Now You See Me
When you meet someone for the first time, you might expect them to say, "Nice to meet you," and ask what you do. Maybe they'll even be legitimately interested in making a new connection. Or maybe, before you even get the chance to tell them one single thing about yourself, they'll confess to you that their only cause for excitement is the fact that you remind them of someone else.
"Hang on—you look like that guy! From The Avengers!"
"Oh, you know who I'm talking about, he's great, he's in, um—"
Inevitably, I have to tell them who they're telling me I look like.
"Ruffalo. Mark Ruffalo."
"Yeah! Him. Do you ever get that?"
"Yeah. I get that. A lot."
And I have for a long time. I would say my resemblance to Mark Ruffalo tends to elicit a reaction not unlike the one The Mole's mole inspires in the third Austin Powers movie.
How It Started
One cool autumn night a few years ago, I ran into an old friend at Don Hill's, the storied Tribeca nightclub that—happily for my health, but sadly for New York City kids looking to have fun—has since closed down. After giving her a hug, I noticed the Polaroid camera dangling from her neck.
"I'm doing street casting for an agency these days," she explained. "Mind if I take your photo to keep on file?"
Why not, right? I smiled, she took a couple of photos, and we parted ways.
So began my careers—as a failed would-be male model and a successful would-be Mark Ruffalo.
Every few months, I'd get a call from the agency asking me to come in to discuss potential inclusion in one commercial or another. I'd show up only to find myself surrounded by a gaggle of young male models, all so familiar with each other that it felt like they'd just snuck out of school together to go from one super-fun casting to another. Never felt so old and left out in my life. From the moment I would walk into the office, it was clear I would not be landing the gig.
That is, until the time the agency told me they were looking for a "Mark Ruffalo type" for a whisky ad. I knew right then, with complete confidence, that I was going to get the job. So, while it can be frustrating constantly discovering that people only seem happy to meet me because they associate me with someone else, there are certainly perks to be had when that someone is Mark Ruffalo.
I was right about the whisky ad. I landed the job and got a nice little paycheck (though I don't know if the ad ever saw the light of day). I do sometimes feel like I owe a percentage to Mark, but we aren't in touch. Yet. I think he's handsome and talented, and I have no problem being told I look like a handsome and talented guy. He's also a passionate feminist and environmentalist, so I'm pretty convinced I'd like him.
The whole thing has honestly made me feel quite connected to him. If I see a trailer for a new Mark Ruffalo movie, I find myself really rooting for it to do well. And each time Zodiac comes on TV, my girlfriend will say, "Oh, you're great in this one!" I'll agree, and we'll both kind of mean it.
It's clear to me now that I need to meet the man.
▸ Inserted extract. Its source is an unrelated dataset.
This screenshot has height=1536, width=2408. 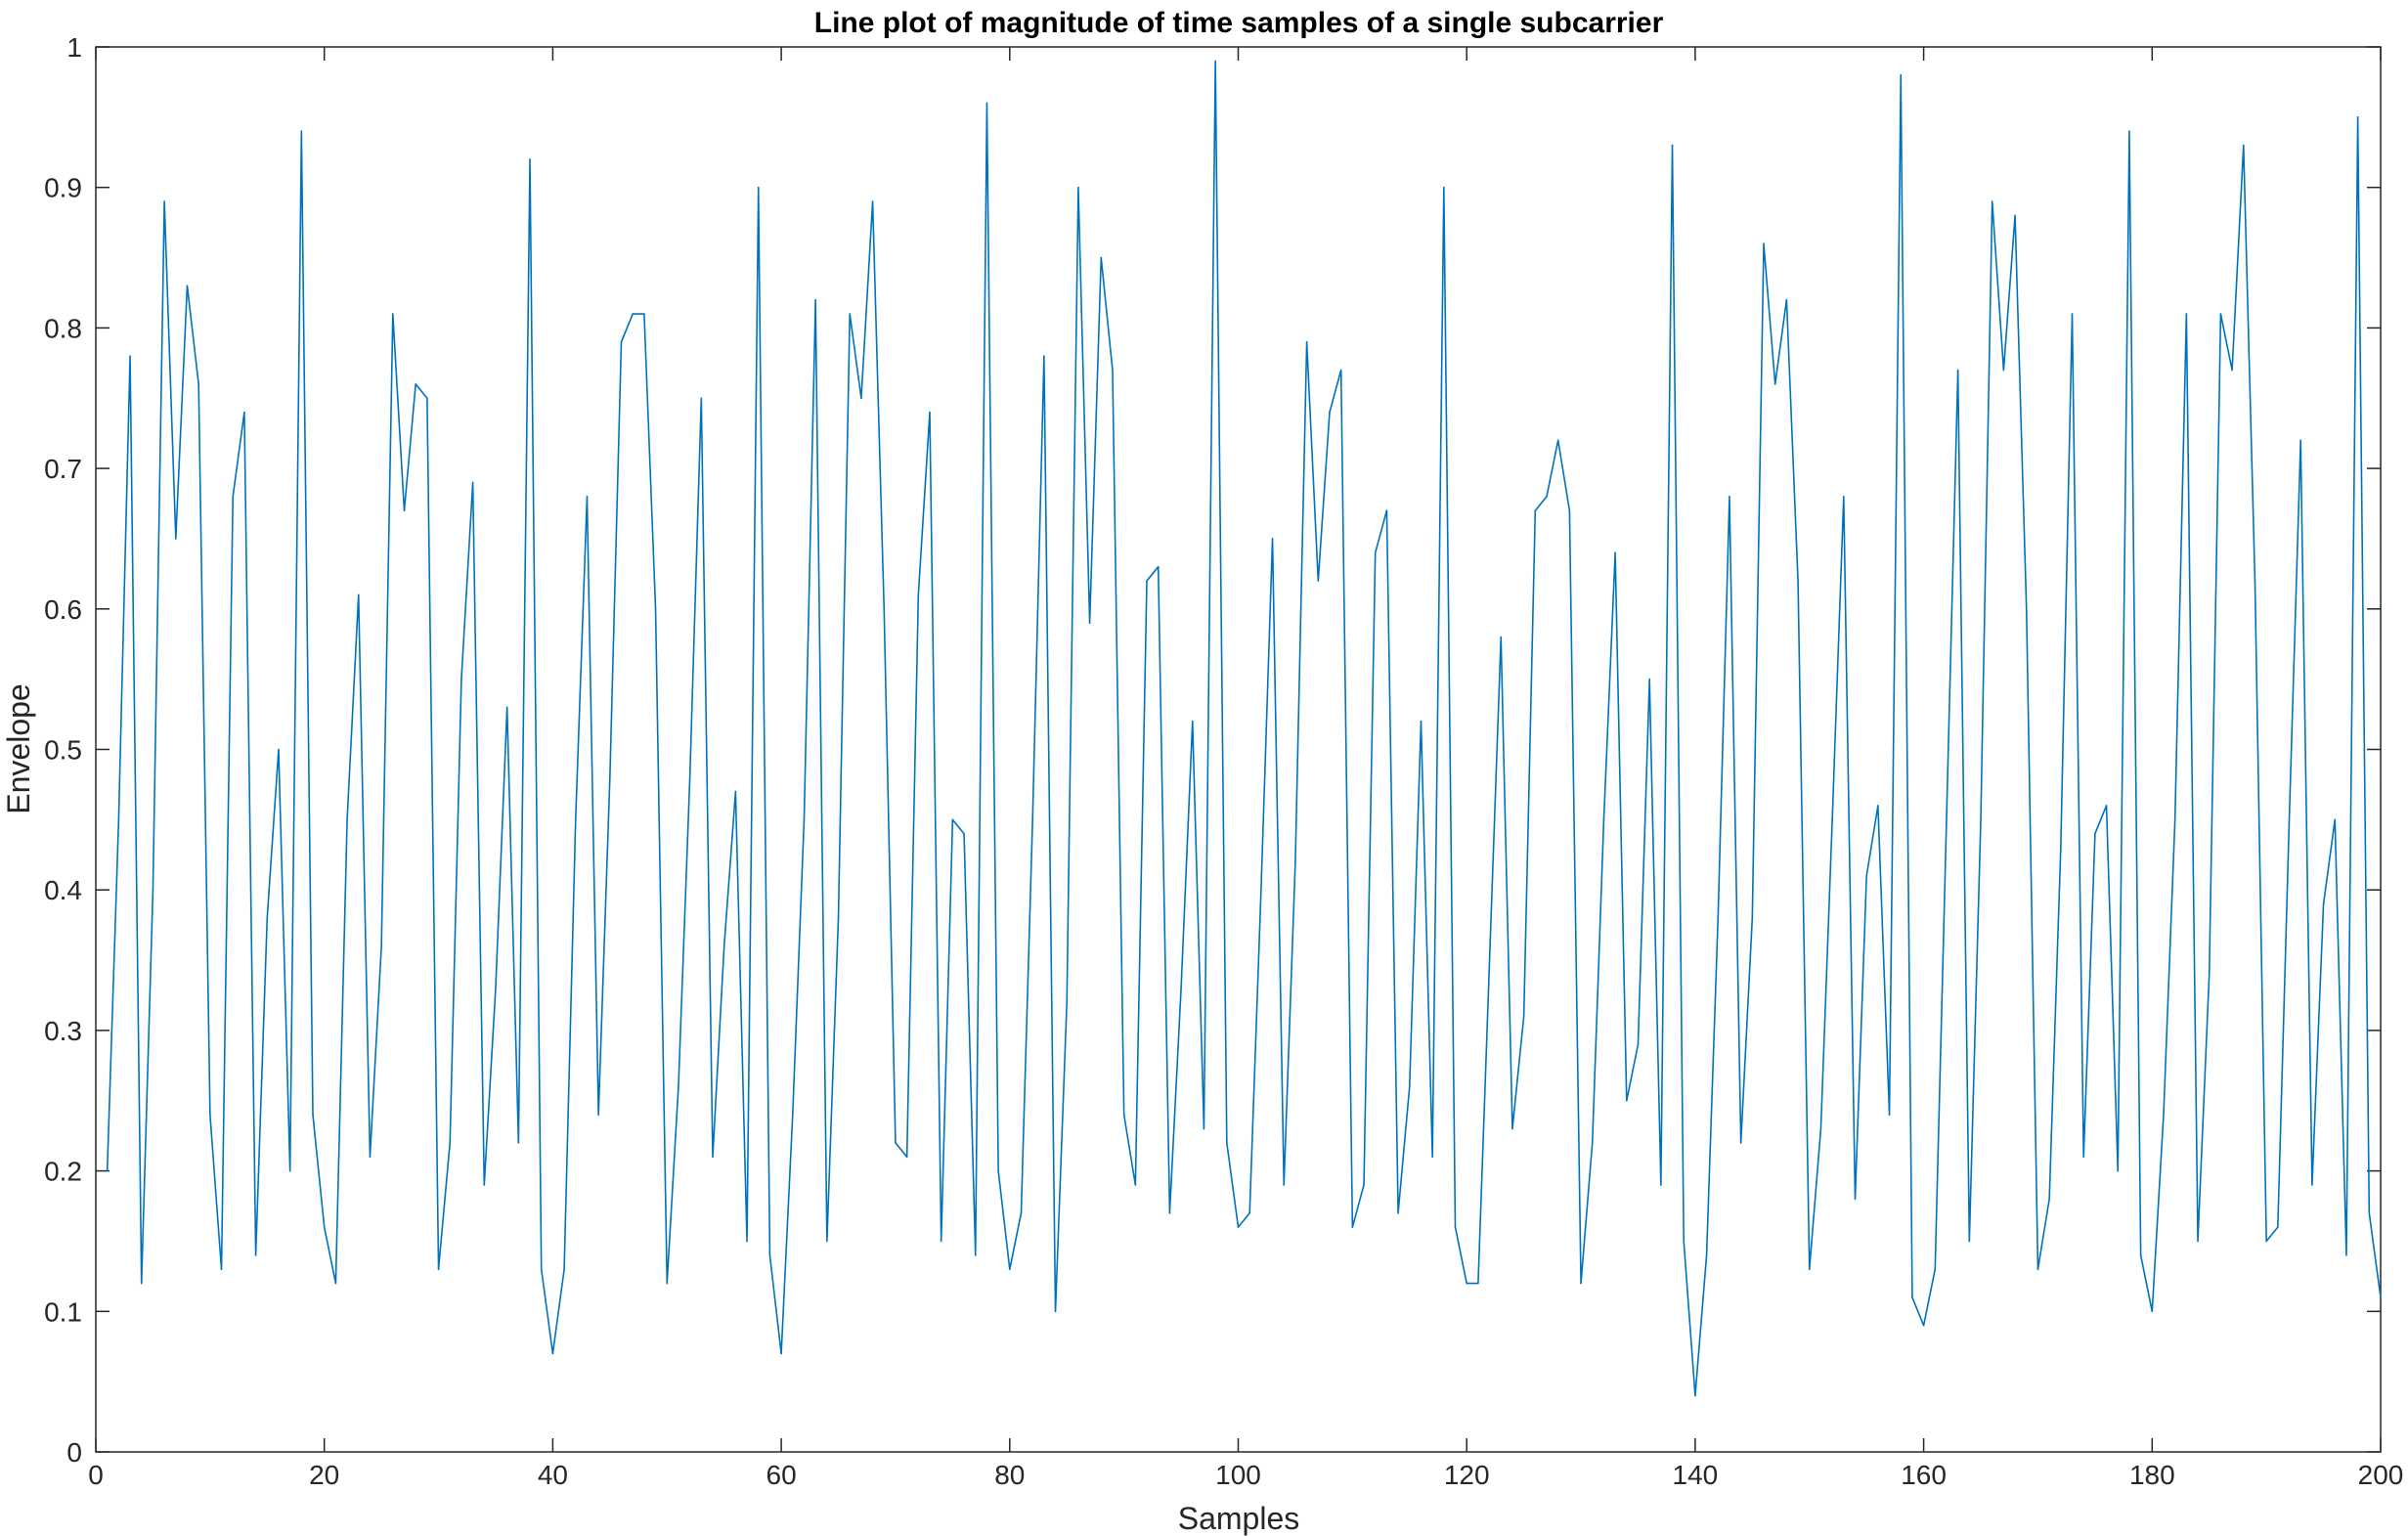 What do you see at coordinates (74, 47) in the screenshot?
I see `y-tick-label: 1` at bounding box center [74, 47].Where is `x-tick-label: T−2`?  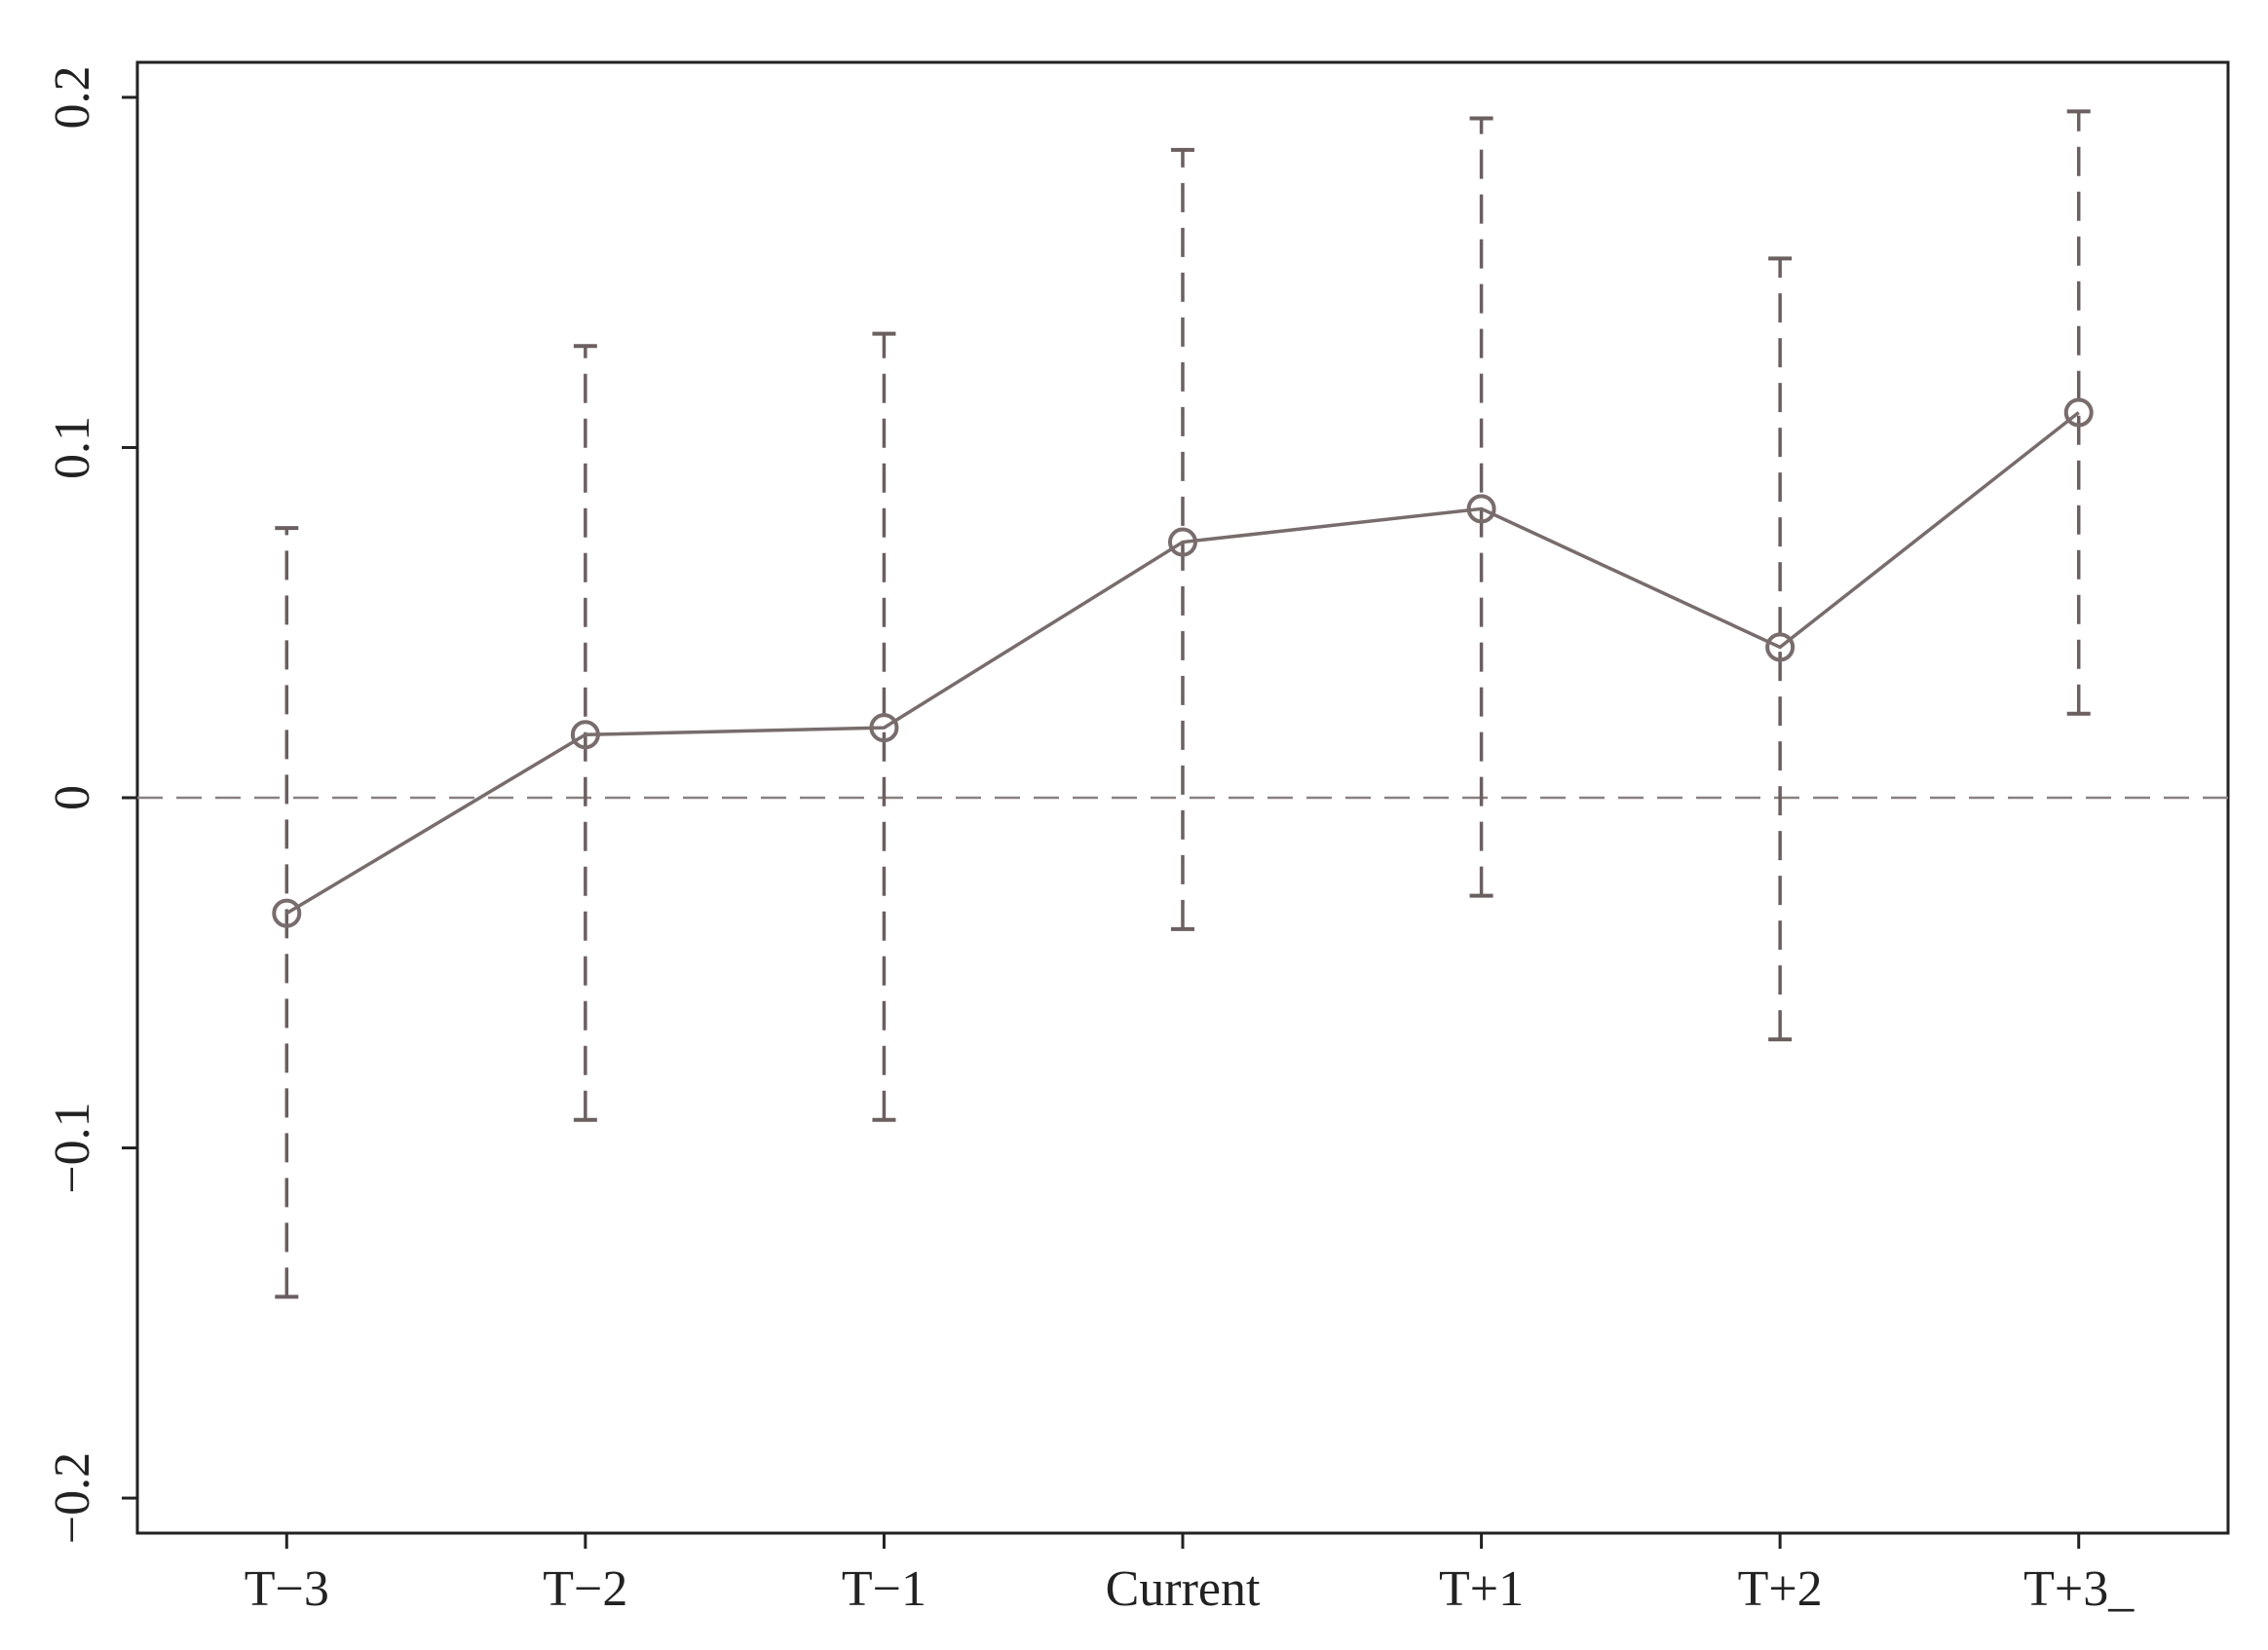
x-tick-label: T−2 is located at coordinates (585, 1589).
Though I know I'll be risking a Back to the Future II-esque fate, I'm willing to chance it. At the very least, we'll be able to get our picture taken together. Maybe then we can send it off to the lab for a closer analysis of just how similar our face structures are. For now, I'll just have to settle for raising a glass every time Shutter Island or Now You See Me find their way on to HBO.